[Stored data]

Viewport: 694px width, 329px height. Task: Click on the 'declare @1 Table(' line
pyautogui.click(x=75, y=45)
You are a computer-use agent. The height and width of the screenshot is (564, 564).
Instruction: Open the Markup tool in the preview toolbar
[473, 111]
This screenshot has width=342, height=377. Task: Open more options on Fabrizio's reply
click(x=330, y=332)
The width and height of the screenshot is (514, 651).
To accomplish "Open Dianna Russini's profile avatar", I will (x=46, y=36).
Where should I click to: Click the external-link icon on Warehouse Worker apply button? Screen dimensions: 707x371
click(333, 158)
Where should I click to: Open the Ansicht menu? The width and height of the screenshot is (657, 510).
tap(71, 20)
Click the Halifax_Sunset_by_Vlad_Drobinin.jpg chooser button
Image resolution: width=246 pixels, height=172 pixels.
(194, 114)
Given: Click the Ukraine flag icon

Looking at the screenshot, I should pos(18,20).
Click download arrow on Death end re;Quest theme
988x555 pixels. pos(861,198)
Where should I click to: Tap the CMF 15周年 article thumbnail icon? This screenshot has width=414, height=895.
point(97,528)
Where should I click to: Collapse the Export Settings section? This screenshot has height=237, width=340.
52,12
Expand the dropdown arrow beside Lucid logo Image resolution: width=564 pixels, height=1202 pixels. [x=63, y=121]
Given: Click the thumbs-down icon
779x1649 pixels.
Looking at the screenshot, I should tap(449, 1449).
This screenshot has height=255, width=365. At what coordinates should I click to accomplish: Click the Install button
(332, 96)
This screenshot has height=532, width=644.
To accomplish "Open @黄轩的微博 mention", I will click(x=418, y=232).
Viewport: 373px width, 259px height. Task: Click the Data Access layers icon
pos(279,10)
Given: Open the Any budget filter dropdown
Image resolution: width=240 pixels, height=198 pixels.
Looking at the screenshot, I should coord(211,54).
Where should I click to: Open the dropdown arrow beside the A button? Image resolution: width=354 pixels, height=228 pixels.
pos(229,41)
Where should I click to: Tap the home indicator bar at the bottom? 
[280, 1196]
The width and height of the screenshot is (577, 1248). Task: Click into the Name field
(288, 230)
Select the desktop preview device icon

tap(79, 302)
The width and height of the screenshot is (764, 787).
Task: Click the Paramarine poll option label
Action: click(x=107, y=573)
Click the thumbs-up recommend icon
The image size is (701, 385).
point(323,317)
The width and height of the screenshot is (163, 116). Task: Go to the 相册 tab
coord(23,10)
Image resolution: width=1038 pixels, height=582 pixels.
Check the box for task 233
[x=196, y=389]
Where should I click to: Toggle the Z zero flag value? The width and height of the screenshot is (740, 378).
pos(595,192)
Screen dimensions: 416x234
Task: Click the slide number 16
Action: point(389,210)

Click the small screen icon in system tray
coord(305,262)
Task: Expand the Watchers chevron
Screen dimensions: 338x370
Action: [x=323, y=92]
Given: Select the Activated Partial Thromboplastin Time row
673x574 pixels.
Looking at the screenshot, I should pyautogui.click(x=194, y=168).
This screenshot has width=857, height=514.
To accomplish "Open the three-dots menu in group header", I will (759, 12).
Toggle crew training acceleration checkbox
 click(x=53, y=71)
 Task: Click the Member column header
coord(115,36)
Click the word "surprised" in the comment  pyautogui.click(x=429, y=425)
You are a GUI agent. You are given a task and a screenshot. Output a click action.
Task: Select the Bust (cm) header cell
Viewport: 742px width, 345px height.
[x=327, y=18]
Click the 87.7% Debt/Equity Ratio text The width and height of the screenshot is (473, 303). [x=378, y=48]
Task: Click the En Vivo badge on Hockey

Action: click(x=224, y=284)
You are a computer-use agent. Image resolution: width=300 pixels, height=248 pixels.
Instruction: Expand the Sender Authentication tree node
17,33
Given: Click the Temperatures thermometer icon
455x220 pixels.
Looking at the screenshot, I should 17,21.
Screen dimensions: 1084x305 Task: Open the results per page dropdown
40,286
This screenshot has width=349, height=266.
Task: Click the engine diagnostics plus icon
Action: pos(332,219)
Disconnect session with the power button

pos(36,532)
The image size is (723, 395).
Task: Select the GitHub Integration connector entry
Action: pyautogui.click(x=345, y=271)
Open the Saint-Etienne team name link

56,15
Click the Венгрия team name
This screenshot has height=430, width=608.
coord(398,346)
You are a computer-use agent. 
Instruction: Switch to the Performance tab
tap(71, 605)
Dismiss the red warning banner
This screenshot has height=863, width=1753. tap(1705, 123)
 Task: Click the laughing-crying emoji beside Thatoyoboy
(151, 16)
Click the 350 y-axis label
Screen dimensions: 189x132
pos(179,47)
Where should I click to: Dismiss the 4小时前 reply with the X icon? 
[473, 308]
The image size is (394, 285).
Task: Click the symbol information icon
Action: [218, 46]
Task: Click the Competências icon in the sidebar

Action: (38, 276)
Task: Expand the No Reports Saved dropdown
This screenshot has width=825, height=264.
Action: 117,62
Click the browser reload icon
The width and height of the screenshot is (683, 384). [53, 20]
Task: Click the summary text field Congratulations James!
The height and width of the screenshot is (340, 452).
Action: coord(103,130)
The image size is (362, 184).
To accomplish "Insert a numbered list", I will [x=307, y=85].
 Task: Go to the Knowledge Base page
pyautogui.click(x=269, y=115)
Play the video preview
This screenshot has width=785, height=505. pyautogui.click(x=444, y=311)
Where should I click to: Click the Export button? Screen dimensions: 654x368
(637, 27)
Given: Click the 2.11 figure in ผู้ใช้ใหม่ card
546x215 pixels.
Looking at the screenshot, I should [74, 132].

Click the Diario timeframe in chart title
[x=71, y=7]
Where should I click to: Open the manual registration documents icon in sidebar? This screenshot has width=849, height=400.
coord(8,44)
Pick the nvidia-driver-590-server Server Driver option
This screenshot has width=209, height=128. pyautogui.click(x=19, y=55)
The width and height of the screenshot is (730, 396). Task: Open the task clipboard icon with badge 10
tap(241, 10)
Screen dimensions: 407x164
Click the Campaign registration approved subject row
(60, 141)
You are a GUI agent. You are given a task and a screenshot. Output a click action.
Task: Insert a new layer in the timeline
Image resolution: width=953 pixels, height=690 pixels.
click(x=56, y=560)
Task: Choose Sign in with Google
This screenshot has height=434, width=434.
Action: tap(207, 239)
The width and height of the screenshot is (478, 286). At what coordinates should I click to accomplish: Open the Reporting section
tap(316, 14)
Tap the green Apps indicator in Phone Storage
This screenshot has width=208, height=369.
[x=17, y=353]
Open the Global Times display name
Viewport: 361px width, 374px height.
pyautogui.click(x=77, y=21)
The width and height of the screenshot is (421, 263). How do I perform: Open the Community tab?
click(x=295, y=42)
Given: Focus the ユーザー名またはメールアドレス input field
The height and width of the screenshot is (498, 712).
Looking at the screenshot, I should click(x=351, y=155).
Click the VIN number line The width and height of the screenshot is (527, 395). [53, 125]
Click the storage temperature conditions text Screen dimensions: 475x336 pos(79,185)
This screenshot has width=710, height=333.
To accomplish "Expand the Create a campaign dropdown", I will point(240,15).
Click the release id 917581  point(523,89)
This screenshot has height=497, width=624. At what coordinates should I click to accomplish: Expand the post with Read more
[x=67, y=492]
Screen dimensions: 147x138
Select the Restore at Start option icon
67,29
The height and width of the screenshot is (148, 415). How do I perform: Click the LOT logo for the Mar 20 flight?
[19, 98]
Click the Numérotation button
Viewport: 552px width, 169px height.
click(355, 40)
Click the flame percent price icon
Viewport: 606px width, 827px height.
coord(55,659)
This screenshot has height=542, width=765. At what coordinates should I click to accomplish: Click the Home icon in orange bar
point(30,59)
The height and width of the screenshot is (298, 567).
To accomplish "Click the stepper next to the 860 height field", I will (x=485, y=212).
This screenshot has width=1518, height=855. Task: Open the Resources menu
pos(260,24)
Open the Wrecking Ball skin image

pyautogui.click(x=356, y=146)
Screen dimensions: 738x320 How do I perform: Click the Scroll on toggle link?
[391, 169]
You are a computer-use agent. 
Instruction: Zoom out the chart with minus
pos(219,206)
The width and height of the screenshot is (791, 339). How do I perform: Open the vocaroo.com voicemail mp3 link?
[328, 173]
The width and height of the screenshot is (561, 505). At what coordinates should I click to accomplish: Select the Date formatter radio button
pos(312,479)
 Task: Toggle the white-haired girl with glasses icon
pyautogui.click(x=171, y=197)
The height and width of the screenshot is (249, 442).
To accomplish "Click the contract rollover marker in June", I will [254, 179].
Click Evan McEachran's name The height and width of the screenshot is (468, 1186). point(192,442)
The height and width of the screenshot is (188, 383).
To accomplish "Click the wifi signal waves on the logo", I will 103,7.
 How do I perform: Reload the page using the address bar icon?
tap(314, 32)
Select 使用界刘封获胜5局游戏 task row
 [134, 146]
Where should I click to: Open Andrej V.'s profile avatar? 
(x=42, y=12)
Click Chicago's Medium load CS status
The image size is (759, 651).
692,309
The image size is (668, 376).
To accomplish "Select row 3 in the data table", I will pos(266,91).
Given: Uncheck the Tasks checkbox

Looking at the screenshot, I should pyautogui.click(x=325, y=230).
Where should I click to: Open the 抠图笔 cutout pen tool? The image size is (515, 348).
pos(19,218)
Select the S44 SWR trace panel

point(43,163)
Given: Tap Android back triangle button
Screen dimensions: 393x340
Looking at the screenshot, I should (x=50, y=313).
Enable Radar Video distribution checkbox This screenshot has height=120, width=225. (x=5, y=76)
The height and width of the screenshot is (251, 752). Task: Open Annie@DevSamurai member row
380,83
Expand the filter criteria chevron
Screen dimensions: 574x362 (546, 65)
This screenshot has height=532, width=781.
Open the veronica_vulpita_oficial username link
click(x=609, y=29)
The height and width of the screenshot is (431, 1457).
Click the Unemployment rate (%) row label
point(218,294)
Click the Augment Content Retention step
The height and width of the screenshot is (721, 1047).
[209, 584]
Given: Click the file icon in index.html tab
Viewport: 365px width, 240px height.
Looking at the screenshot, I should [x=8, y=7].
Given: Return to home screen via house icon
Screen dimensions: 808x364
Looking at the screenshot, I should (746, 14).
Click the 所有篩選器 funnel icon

▶ Directions:
Every line that contains the string "Insert" should be copied from the records.

▶ Result of the exercise:
To accomplish "Insert a numbered list", I will [x=307, y=85].
Task: Insert a new layer in the timeline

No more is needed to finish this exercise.